The virtual care team strategy was similarly beneficial in heart failure cases identified de novo during hospitalization versus those who presented with established HFrEF, as well as in encounters for acute heart failure versus those for other admission reasons.

However, the intervention was less effective for the 17% of participants of Hispanic heritage and for those who spoke Spanish, findings which the researchers said "highlight the need to identify reasons for inequities and enhanced, appropriate support for non-English-speaking patients in future implementation studies."

Hypotension and other safety events were equally common between groups. There was no prolongation of hospital length of stay, which averaged 6 days in both arms of the study.

One limitation to the study was the inclusion of only one healthcare system.

While large, complex healthcare delivery systems with standardized processes and workflows, including a unified electronic health record, are increasingly common, generalizability to "other hospital types, geographies, and populations with greater complexity (e.g., co-existing valvular heart disease, severe biventricular dysfunction) requires additional study," Bhatt's group noted.

Also, contamination in which an individual clinician might have cared for patients in both study arms was possible, although this would have biased the study toward the null, Bhatt noted.

Disclosures

The study was funded by the Brigham Health Care Redesign Incubator and Startup Program of Brigham and Women's Hospital.

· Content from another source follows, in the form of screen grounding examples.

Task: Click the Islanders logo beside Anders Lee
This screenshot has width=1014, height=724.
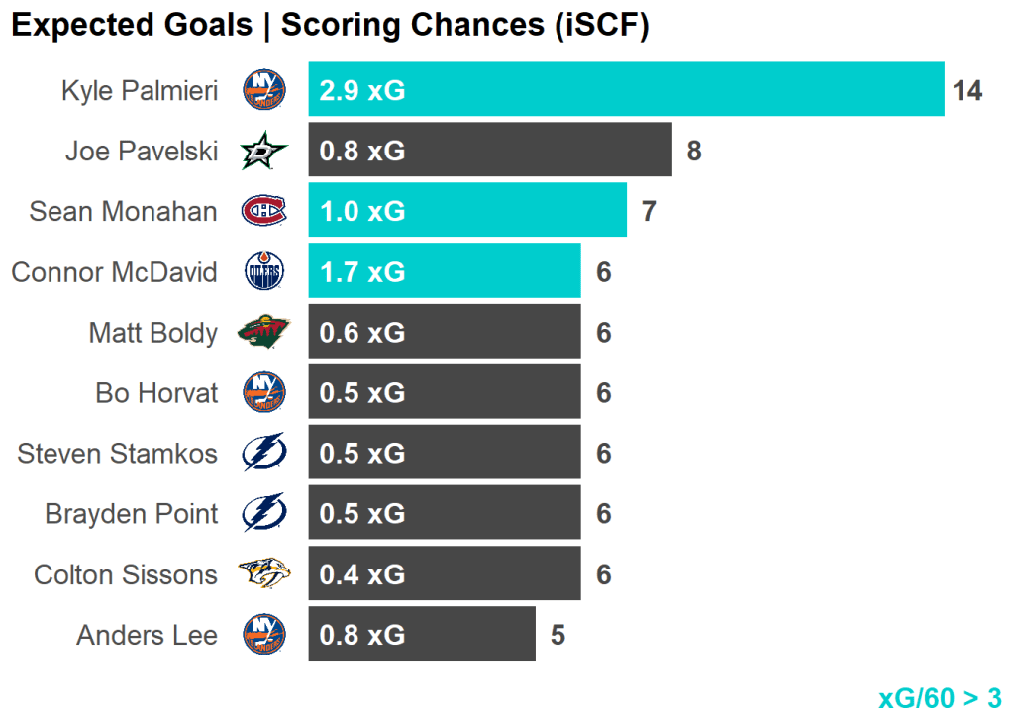Action: (x=264, y=634)
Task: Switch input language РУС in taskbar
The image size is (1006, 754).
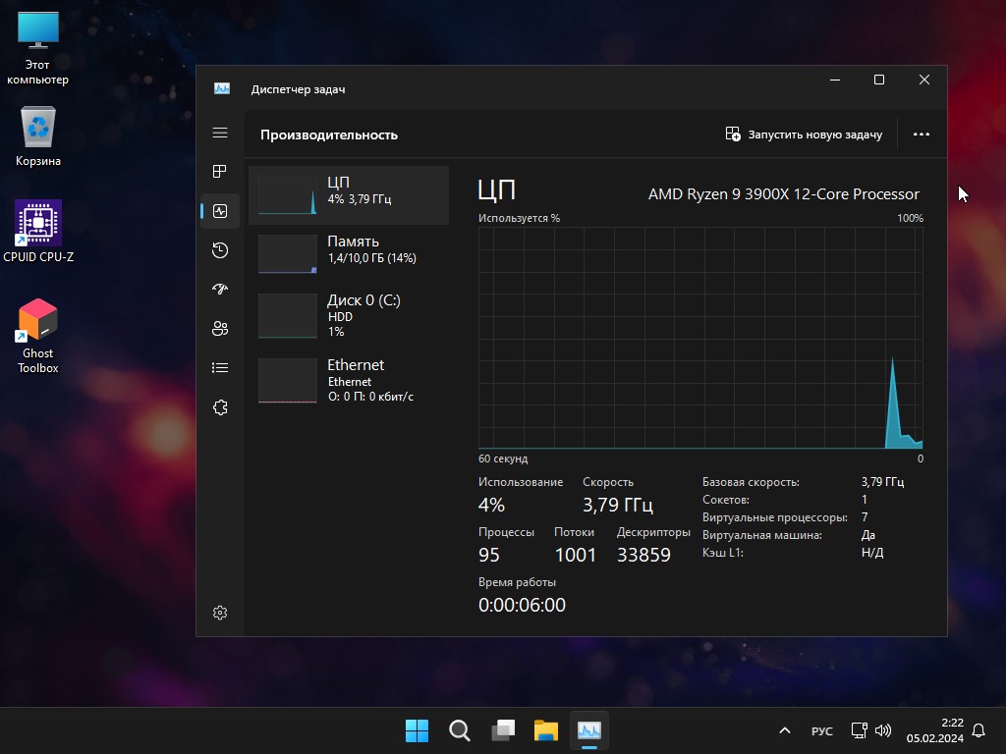Action: click(x=821, y=731)
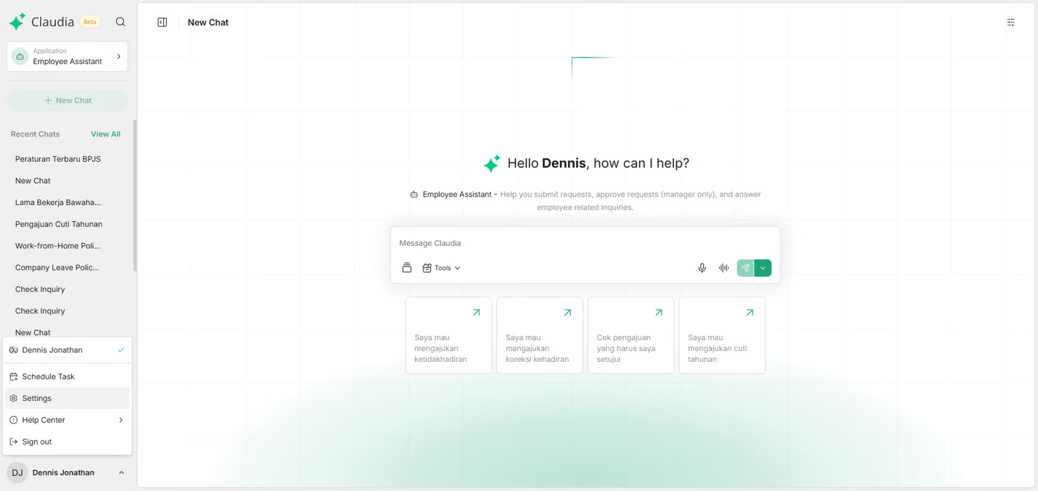Collapse the sidebar panel icon

coord(162,23)
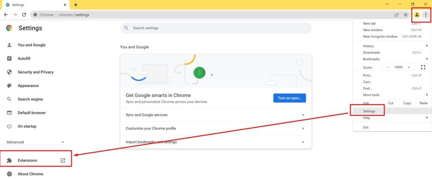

Bhatt disclosed no relevant relationships with industry.

Bozkurt reported consultant fees/honoraria from Amgen, Baxter, and Sanofi‐Aventis; serving on data safety monitoring boards for Cardurion, LivaNova USA, and Renovacor; being a clinical events committee member for Abbott Laboratories; and serving on steering committees for Relypsa and Vifor Pharma.

Yancy reported no relevant relationships with industry.

Primary Source

Journal of the American College of Cardiology

Source Reference: Bhatt AS, et al "Virtual care team-guided therapeutic optimization during hospitalization in patients with heart failure: the IMPLEMENT-HF study" J Am Coll Cardiol 2023; DOI: 10.1016/j.jacc.2023.02.029.